Мне показалось, что он на минуту смутился и даже будто его орлиный нос слегка побледнел от неожиданного вопроса. По крайней мере, я ясно видел, как дрогнули у него веки и опустились вниз; но он овладел собой.
— Ах, в том-то и дело, mon cher ami
[28], что я сам этого не знаю. И когда я увидел вас сегодня в Летнем саду, меня потянуло просто исповедаться перед близким другом, перед братом. Липочка, прикажи дать нам еще кофе… Да не старайся особенно спешить… «Друг мой! Брат мой!.. — задекламировал он, когда женщина вышла легкой, ловкой походкой… и я не мог понять: говорит ли он искренно или ломается, — усталый, страдающий брат, кто б ты ни был…»— Сентиментальность в сторону, — сказал я. Но опять мне показалось, что Гогины глаза блеснули слезами.
— Ах, боже мой, кто же меня выслушает? Вы думаете, это было мне легко сначала?.. Но вы сами помните, как меня гнала судьба!
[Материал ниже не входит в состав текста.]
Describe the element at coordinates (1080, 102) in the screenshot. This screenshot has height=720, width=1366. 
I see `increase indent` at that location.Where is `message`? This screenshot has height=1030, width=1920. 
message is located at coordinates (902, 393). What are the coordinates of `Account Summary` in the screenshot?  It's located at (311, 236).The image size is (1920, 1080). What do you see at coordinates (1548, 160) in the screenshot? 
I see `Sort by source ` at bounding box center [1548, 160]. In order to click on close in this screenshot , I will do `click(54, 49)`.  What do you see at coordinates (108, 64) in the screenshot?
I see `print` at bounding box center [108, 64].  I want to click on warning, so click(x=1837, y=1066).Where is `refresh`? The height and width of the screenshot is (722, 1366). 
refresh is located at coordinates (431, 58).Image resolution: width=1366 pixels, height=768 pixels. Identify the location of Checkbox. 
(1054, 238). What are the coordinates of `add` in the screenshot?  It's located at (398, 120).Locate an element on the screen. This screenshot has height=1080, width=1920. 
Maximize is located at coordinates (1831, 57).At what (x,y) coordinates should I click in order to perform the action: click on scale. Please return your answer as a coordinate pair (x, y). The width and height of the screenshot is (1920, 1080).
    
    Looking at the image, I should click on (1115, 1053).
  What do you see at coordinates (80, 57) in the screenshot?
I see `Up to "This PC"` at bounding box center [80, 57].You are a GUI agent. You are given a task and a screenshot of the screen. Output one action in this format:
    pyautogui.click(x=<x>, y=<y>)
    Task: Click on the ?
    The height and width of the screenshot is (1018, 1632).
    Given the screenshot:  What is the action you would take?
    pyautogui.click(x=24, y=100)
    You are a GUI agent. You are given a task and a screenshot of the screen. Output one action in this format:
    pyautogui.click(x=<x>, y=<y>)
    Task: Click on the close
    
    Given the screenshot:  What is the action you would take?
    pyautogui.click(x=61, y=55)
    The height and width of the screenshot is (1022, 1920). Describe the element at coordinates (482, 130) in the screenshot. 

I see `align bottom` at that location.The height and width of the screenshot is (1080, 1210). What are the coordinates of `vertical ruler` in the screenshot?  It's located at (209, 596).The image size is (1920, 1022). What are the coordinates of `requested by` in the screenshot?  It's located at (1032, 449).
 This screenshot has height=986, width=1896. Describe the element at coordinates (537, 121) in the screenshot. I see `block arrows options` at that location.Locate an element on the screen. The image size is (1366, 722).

И вот, в те дни, когда мелькала у меня мысль о самоубийстве, вдруг попадается мне случайно газетное объявление: требуются образованные молодые люди в возрасте от тридцати до сорока лет для важной и секретной работы в бюро… это, положим, хотя и не государственная, а частная, но все-таки тайна. Да притом и в объявлении оно названо не было… это я сейчас приплел… Ну, скажем, в бюро ознакомления с общественным настроением. Необходимы хорошие манеры и свободное знание хотя бы двух иностранных языков: французского и немецкого.
Уверяю вас, мой обожаемый, что я пошел туда вовсе не из обычной моей проказливости, а именно под пятой жестокой бедности. Думал, что, конечно, меня через два дня выгонят. Но оказалось, что я сразу понравился. И вот, ей-богу, — тут у Гоги глаза совсем уже явно наполнились слезами и нос мгновенно покраснел, — ей-богу, когда мне дали вскрыть первое письмо, я, старый разбойник с душою крокодила и совестью глиняного истукана, я почувствовал, что краснею не только лицом, но и грудью и спиною. Должно быть, ведь и палачу не особенно ловко впер- вые терять свою невинность… Но верно говорит старая русская поговорка: «Первую песенку зардевшись поем», а потом и пошло. Пятое, десятое, сотое письмо… И я уже стал думать, что так и нужно. Как будто бы я родился на свет божий с этой милой специальностью. Да и притом рассудок — чрезвычайно гибкий утешитель: «Не я — так другие сделают». А потом пошло и еще легче. Пока не вошло не только в привычку, но даже и во вкус. Я ведь всегда был спортсменом по всем отраслям, а в молодые годы не находил себе равного по разрешению ребусов, шарад и головоломок. Начальство стало удивляться моей прозорливости. Иногда из-за какой-то неуловимой странности тона в самом простом, невинном девичьем письме я останавливал на нем пристальное внимание и открывал удивительнейшие вещи в чтении начальных букв каждой строки, или в буквах, расположенных по диагонали, или в порядке слов, выписывая их через одно, через два, сверху и снизу.